The climate emergency must be seen as the prime metaphor for the urgent need to redefine risk. By Nik Gowing and Chris Langdon
The nature of risk must be broadened and re-calibrated swiftly. This is a super-urgent priority for January 2020.
The deepening bush fires disaster in Australia and the public humiliation of Prime Minister Scott Morrison is the latest stark confirmation of what happens when leaders refuse to grip rapidly the nature of unfolding risks, this time posed by the climate crisis.
So the urgent implications for risk managers are profound. Nothing should be rejected as too extreme. There is an urgent new opportunity for risk professionals to take the lead.
In 2019, much of what we have all long taken granted was further unpicked. Our Thinking the Unthinkable work had already highlighted that the conformity which qualifies leaders for the top disqualifies most of them from accepting, embracing then dealing with the new scale of risk and disruption.
There is a much more to come. This means more instability ahead, with new and ever greater risks.
What is your plan?
Most immediate is the fast-growing public pressure for decisive action to counter the climate emergency. Those who fail to understand then embrace this must realise they will be marginalised and left flailing.
"There are a lot of laggards who are not really thinking about the whole issue of climate change," says Fiona Reynolds, CEO of Principles for Responsible Investment, which represents $80 trillion of assets under management.
"A question for every company, every financial institution, every asset manager, pension fund or insurer: [is] what is your plan?" warns Mark Carney, the outgoing governor of the Bank of England. From February he will be UN Special Envoy for climate action and finance.
Most show no signs of gripping the scale of "the tragedy of horizon" that looms, its speed, or the plan they need, Mr Carney told Radio 4's Today programme on December 30. That horizon is not just about climate. His analysis applies to risk more generally.
"By the time the extreme events become so prevalent and so obvious, it's too late to do anything about it".

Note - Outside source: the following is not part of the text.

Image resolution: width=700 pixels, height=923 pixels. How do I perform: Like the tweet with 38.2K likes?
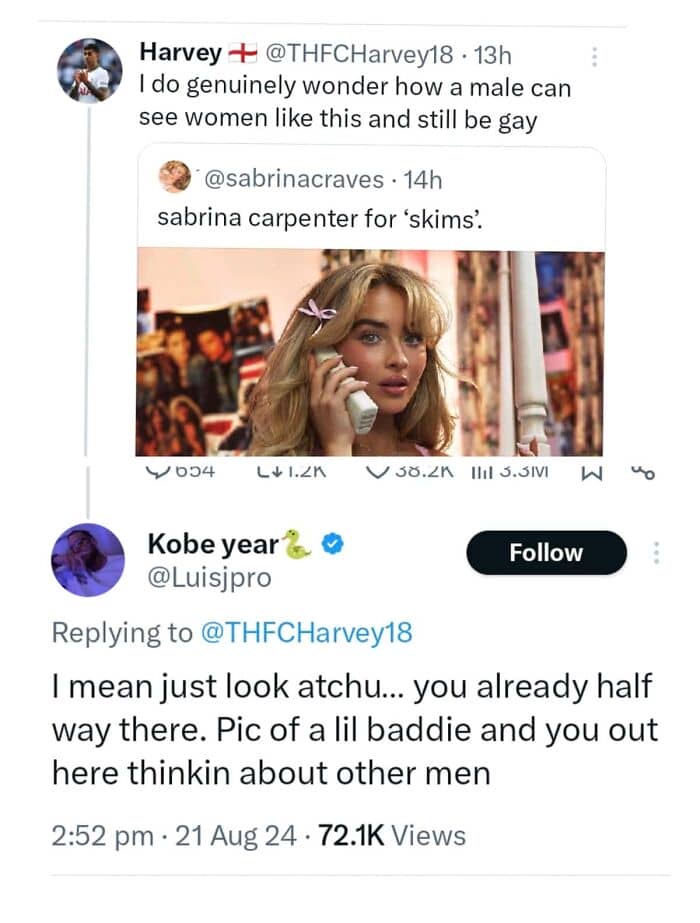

Mr Carney warned of a harsh reality facing leaders. "It's not moving fast enough". For the climate crisis, unless companies and investors wake up to the new scale of risk that is approaching at ever higher speed, many assets will become stranded and worthless.
The climate emergency must be seen as the prime metaphor for the urgent need to redefine risk. "If there is no action, there will be an emergency", Mr Carney warns. That action requires "a variety of steps to bring the future into the present so that action is catalysed today,".
Progress, but will more follow?
There are hopeful signs of a shift in one key area: the purpose of business and its responsibility beyond pure profit-making. The call by the traditionally cautious US Business Round Table to drop the focus on shareholder primacy made a welcome impact last August. Then in November came an even sharper alert from the British Academy project on the Future of the Corporation: "The purpose of business is to solve the problems of people and planet profitably, and not profit from causing problems".
This a profound flip on both business principles and risk. But will a critical mass of leaders embrace what now seems like the inevitable?
Sir David Attenborough, the 93 year old public champion on the scale of new sustainability risks, has a sober warning. It needs bloody-minded determination to challenge conformist leadership.
Just before the New Year, the BBC's Today programme brought him together with Greta Thunberg, the remarkable 17-year-old global symbol for reversing the climate emergency. Sir David told her she had "achieved things that many of us who have been working on it for twenty odd years have failed to achieve. You have aroused the world!" He thereby confirmed the huge cost of years of denial and foot dragging.
Leaders beware!
Our firm Thinking the Unthinkable alert for 2020 is that on risk, the climate emergency and a host of other pressing issues, many leaders will be caught with their pants down. But when your pants are round your ankles and you suddenly have to run to catch up, you fall over! Leaders beware!
The price will be high for those who fail to get this - and they are still the majority. C Suites, board members and all top executives across corporate and political life must do far more than just take note. They must act decisively. There is no longer a luxury of time to reflect or ponder.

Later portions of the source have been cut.